## Textauszug
####
Gegen dieses Urteil richtet sich die Revision der Klägerin. Sie rügt die Verletzung materiellen Rechts und macht u. a. geltend: Sie bedürfe gemäß § 105 i GewO für das Verpacken und Kommissionieren von Zeitschriften am Sonntag keiner Genehmigung. Sollte § 105 i GewO nicht anwendbar sein, so habe sie einen Anspruch auf Ausnahmegenehmigung nach § 105 e Abs. 1 GewO. Die Annahme des Berufungsgerichts, es sei zulässig, zwischen Zeitungen und Zeitschriften so zu unterscheiden, daß für letztere grundsätzlich keine Ausnahme vom Verbot des § 105 b GewO erteilt werde, sei rechtsirrig.
Die Klägerin beantragt, das Urteil des Bayerischen Verwaltungsgerichtshofs vom 3. Dezember 1987 aufzuheben und nach den Berufungsanträgen zu erkennen.
Der Beklagte beantragt, die Revision zurückzuweisen.
Er verteidigt das angefochtene Urteil und vertritt darüber hinaus die Ansicht, es fehle auch an den tatbestandlichen Voraussetzungen des § 105 e Abs. 1 GewO.
####
## Ausgelesene Einträge
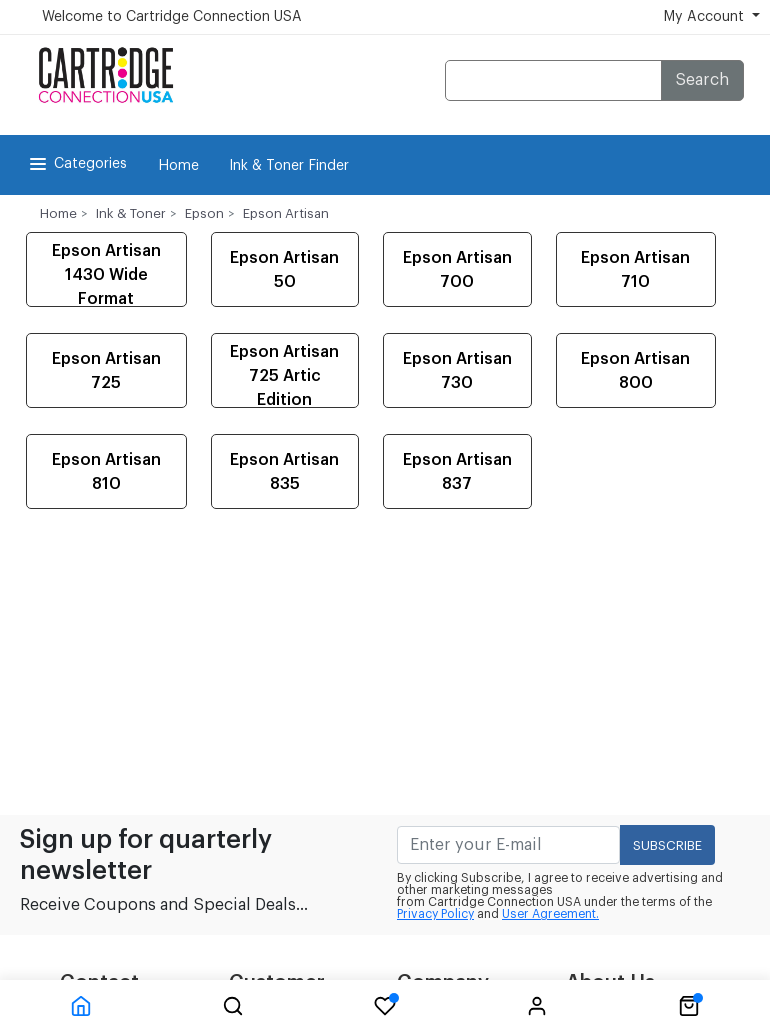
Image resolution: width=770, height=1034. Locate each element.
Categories (76, 164)
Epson (204, 213)
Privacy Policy (435, 914)
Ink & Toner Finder (289, 166)
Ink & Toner (131, 213)
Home (178, 166)
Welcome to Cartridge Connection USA (172, 17)
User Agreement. (550, 914)
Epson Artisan (286, 213)
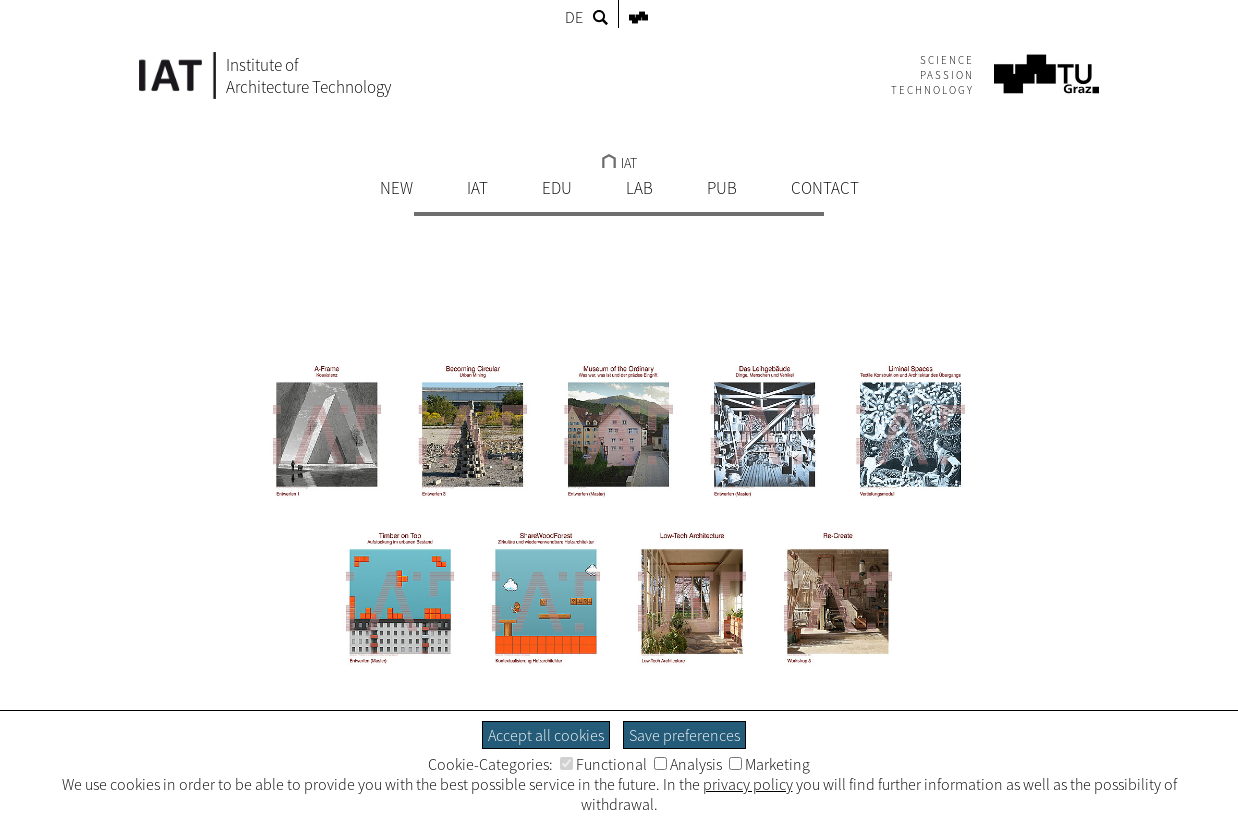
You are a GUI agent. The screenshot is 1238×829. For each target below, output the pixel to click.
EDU (557, 188)
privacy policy (748, 784)
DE (574, 17)
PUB (722, 188)
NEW (396, 188)
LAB (639, 188)
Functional (603, 764)
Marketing (769, 764)
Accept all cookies (546, 735)
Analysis (688, 764)
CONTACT (825, 188)
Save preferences (684, 735)
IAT (619, 163)
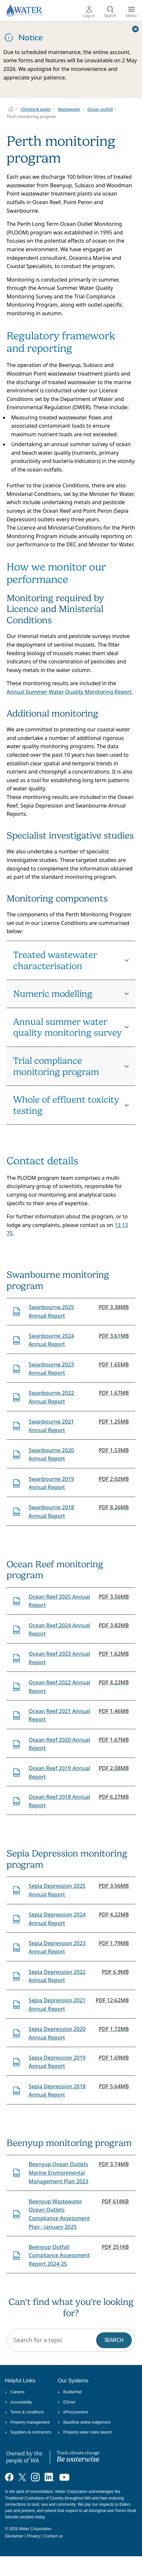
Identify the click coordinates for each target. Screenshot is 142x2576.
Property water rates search (85, 2432)
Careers (14, 2392)
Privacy (33, 2536)
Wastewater (69, 109)
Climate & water (35, 109)
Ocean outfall (100, 109)
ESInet (66, 2402)
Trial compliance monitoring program (56, 1066)
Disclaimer (14, 2536)
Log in (89, 12)
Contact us (53, 2536)
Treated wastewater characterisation (55, 960)
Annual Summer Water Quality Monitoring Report (69, 691)
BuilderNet (70, 2392)
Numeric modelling (52, 993)
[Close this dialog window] (135, 28)
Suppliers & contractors (28, 2432)
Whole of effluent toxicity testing (66, 1105)
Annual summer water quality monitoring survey (67, 1027)
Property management (27, 2422)
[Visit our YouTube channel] (64, 2477)
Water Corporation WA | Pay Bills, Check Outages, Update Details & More (11, 109)
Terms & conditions (24, 2412)
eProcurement (73, 2412)
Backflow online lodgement (84, 2422)
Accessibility (18, 2402)
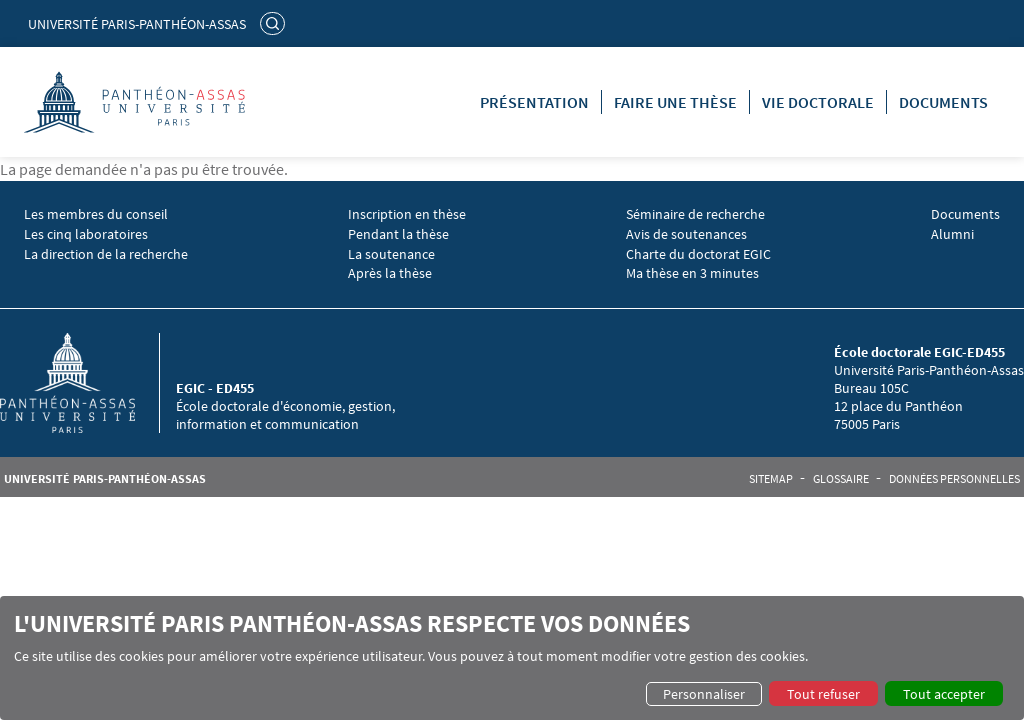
####
## Aufgabenliste
[a] Gib aus dem Auszug zum Revisionsverfahren das Stück von "Der Beklagte beantragt, die" bis "des § 105 e Abs. 1 GewO." wortgetreu wieder.
[b] Welches Urteil soll nach dem Antrag der Klägerin im Auszug zum Revisionsverfahren aufgehoben werden?
[c] Schreib den Auszug zum Revisionsverfahren nach seinem letzten Satz weiter.

## Lösungen
[a]
Der Beklagte beantragt, die Revision zurückzuweisen.
Er verteidigt das angefochtene Urteil und vertritt darüber hinaus die Ansicht, es fehle auch an den tatbestandlichen Voraussetzungen des § 105 e Abs. 1 GewO.

[b] Das Urteil des Bayerischen Verwaltungsgerichtshofs vom 3. Dezember 1987.

[c]
Der Oberbundesanwalt hält es für vertretbar, im vorliegenden Fall ein tägliches Bedürfnis im Sinne des § 105 e GewO anzuerkennen. Nach seiner Auffassung ist die vom Berufungsgericht gebilligte Ermessensausübung der Behörde rechtlich bedenklich.
Entscheidungsgründe
Die Revision ist hinsichtlich des Hauptantrags der Klägerin unbegründet, hinsichtlich ihres Hilfsantrags aber begründet.
1. Das Berufungsgericht hat zutreffend entschieden, daß der auf Feststellung gerichtete Hauptantrag abzuweisen ist; es ist der Klägerin nicht schon kraft Gesetzes erlaubt, Arbeitnehmer am Sonntag mit dem Kommissionieren und Verpacken von Zeitschriften zu beschäftigen.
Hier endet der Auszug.